So, to calculate d, can be used formula ( d*e === 1 ( mod λ(n) ) ), instead of ( d' * e === 1 ( mod phi(n) ) ).
Since g = phi(n)/λ(n), ( d*e === 1 ( mod phi(n) ) ) -> ( d*e === 1 ( mod λ(n) ) ) too, so d = d' mod λ(n), and (d !== d' mod phi(n));
After this all, we can see, that (d, d'+1*λ(n), d'+2*λ(n), ..., d'+(g-1)*λ(n)) - this is privkeys, cryptoequivalently, with privkey d.
This means, g = gcd((p-1),(q-1)) is a number of cryptoequivalently privkeys,
and when this number is growing, this is decreasing crypto-strength of RSA-system.

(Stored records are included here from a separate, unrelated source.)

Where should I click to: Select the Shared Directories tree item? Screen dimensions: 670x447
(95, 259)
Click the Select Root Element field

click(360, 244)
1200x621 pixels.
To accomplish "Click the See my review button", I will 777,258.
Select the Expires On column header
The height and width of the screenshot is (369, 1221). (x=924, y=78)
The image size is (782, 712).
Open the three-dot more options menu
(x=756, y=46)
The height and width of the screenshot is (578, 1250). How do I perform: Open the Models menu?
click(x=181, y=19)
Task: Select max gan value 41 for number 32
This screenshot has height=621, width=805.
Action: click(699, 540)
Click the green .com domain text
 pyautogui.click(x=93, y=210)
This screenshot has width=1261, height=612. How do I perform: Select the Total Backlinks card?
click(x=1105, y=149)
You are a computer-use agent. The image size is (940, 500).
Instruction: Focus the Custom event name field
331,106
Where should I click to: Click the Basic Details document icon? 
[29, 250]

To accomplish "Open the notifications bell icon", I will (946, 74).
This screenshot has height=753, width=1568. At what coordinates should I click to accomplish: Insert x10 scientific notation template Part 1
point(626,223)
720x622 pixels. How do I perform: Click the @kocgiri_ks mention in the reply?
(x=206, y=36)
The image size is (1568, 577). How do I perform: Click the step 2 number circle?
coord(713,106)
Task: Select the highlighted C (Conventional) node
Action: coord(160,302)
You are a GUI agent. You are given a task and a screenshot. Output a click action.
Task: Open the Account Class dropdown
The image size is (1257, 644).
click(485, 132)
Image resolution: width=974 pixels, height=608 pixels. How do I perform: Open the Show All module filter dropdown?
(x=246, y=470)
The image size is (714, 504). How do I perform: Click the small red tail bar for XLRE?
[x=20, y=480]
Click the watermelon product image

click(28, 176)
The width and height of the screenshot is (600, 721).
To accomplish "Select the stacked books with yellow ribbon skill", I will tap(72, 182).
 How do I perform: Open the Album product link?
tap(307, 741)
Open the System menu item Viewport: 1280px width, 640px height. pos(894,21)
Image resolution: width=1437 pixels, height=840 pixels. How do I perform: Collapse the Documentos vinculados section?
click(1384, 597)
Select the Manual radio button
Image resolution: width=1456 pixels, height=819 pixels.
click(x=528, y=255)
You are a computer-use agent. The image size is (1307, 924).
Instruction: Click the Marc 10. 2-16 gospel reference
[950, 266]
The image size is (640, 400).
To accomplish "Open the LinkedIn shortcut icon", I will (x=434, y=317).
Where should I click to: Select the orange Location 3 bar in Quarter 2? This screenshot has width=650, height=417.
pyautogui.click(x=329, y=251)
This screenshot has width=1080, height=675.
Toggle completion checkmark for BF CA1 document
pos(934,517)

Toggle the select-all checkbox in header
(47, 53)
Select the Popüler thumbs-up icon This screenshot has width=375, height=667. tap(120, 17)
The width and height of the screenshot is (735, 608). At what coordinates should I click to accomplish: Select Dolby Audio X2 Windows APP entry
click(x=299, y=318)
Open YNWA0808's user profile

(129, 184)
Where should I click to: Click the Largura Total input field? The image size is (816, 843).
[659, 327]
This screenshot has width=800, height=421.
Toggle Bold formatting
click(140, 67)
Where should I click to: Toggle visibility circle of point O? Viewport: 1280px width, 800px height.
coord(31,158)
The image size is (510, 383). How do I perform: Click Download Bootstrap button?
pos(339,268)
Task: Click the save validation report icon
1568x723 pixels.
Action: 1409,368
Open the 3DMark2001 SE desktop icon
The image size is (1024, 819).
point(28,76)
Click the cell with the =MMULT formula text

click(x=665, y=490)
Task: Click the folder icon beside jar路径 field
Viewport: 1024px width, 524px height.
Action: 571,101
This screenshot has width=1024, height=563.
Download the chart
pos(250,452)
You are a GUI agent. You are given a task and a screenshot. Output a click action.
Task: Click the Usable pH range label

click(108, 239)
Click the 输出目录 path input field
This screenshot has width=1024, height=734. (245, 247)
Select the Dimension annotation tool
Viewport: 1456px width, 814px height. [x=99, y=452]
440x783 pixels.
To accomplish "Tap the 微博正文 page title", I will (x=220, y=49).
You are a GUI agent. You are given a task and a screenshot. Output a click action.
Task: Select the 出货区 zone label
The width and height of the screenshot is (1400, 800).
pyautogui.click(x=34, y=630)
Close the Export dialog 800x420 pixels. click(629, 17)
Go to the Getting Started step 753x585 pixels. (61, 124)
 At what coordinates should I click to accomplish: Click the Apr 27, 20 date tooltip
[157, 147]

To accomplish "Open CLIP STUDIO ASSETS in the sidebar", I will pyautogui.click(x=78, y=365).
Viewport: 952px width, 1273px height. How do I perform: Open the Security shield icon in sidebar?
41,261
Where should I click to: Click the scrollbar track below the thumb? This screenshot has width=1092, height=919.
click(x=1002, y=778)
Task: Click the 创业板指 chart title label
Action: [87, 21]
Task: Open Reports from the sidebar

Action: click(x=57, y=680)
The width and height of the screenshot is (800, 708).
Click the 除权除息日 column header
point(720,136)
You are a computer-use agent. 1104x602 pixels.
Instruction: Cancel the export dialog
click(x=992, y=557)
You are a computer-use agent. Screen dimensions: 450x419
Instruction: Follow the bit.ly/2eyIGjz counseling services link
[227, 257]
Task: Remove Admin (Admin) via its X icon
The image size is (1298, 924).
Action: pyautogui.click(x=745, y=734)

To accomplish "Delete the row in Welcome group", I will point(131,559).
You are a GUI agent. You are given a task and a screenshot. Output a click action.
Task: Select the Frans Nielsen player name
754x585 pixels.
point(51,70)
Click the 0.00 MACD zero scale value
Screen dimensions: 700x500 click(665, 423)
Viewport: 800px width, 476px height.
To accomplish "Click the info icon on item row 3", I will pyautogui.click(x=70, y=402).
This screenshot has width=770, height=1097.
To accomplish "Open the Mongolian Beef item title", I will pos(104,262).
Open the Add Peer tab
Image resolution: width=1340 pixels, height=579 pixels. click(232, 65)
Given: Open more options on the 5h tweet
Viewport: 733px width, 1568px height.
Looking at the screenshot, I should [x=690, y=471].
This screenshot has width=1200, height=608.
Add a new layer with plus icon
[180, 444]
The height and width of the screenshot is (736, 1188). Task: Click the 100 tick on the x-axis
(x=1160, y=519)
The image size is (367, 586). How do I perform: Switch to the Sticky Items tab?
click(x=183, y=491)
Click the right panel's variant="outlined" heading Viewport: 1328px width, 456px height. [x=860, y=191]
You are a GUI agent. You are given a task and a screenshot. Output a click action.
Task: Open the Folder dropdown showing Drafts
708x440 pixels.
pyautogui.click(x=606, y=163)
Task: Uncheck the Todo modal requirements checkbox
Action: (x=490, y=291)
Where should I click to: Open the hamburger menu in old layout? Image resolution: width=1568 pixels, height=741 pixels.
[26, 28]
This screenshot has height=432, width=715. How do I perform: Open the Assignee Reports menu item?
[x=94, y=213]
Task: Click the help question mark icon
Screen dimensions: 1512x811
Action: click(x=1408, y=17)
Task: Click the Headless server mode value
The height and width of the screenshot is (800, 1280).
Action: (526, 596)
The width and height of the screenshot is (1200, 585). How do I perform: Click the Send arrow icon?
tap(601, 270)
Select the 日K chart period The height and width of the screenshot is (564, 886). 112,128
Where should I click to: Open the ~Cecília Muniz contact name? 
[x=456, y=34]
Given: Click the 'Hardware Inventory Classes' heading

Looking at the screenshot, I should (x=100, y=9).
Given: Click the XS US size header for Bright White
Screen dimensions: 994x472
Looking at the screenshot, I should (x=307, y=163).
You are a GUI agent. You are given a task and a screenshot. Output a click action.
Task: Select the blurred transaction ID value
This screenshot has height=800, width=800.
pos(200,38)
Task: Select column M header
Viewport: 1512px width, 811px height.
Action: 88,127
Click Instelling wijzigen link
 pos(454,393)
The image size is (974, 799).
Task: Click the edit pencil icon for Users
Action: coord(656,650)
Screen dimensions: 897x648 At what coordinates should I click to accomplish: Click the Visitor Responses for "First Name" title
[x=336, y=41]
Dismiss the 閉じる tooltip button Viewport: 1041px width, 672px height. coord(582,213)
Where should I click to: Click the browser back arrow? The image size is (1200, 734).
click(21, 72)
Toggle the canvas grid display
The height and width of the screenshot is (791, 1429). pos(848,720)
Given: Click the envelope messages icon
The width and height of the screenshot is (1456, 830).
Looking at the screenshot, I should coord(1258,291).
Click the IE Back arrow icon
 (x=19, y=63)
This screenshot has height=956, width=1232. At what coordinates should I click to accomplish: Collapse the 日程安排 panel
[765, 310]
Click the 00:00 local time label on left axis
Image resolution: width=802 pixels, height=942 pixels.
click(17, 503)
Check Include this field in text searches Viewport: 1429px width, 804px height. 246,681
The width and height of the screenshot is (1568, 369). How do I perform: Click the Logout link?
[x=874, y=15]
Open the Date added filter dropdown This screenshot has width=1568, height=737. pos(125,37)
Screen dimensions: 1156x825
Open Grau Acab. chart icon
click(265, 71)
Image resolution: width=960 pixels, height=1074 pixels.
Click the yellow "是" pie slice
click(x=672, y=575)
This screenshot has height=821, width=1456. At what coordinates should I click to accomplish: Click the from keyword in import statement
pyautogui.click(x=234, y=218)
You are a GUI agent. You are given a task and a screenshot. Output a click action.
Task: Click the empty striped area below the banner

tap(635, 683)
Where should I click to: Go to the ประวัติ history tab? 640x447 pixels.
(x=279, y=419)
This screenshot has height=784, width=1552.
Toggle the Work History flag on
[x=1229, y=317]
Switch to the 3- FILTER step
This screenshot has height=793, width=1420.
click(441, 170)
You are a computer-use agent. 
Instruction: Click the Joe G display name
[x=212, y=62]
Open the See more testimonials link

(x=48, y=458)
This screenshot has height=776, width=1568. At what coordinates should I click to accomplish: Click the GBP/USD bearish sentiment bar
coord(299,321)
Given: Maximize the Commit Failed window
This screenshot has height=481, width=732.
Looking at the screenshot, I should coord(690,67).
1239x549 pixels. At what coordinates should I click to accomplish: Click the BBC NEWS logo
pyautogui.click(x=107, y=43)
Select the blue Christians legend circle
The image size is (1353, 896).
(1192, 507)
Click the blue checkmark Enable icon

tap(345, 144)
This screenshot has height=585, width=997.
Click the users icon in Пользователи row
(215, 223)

The best case, when g = gcd((p-1),(q-1)) = 2, and in this case, p = 2*p'+1, q = 2*q'+1, where, gcd(p',q')=1,
and where p' and q' – primes (Sophie-Germen primes), and where p и q - Safe primes, because of this, by definition.
In this case, (p-1) and (q-1), have only one common factor (common divisor) = 2.
Discuss.
- I have moved this thread to its right place, namely the bottom of the page.
- It is not the role of Wikipedia editors to decide whether what you wrote is correct or not. But it is our role to verify whether your assertions are supported by reliable sources. For this purpose, you have to provide such reliable sources. This has not been done. On the contrary, the reference 20 of Safe and Sophie Germain primes asserts that, with the modern factorization algorithms, choosing safe primes does not increase the security. So, there is no need to insist on the choice of the primes more than that is already in the article. D.Lazard (talk) 14:01, 14 October 2020 (UTC)
I don't know what "reliable sources" you want, for the obvious things. Perhaps this old book will "convince" you:
https://studfile.net/preview/5367570/page:7/
Paragraph 8.4, keywords: "Очевидно, в наилучшем возможном случае..." - there is Safe Primes.
After this, was been described the usage of strong-primes, and algorithm to generate this - Gordon's Algorithm too.
213.231.62.76 (talk) 02:36, 15 October 2020 (UTC)
- The reference describes choosing 'p' by requiring a large factor for each of the 3 related numbers (p-1) and (p+1) and for (p-1)/2. The FIPS method for choosing RSA primes has been updated to recommend a method which achieves the first 2 of 3 qualities, though not the 3rd.
- Your link says "In general, p and q should not differ from typical representatives of random prime numbers", but by allowing only safe primes as the p q primes, that would significantly slow down key generation, and thins the pool of primes that could be chosen. Also, this means that p and q are no longer 'typical'. Among large primes, the remainder from p-mod-12 can be any of the 4 alternatives 1 5 7 11, but safe primes can only have remainder 11, so this requirement would discard 3/4th of all primes. By having this same requirement for both p and q, instead of n-mod-144 being any of 10 possible results, it would now have only result=121.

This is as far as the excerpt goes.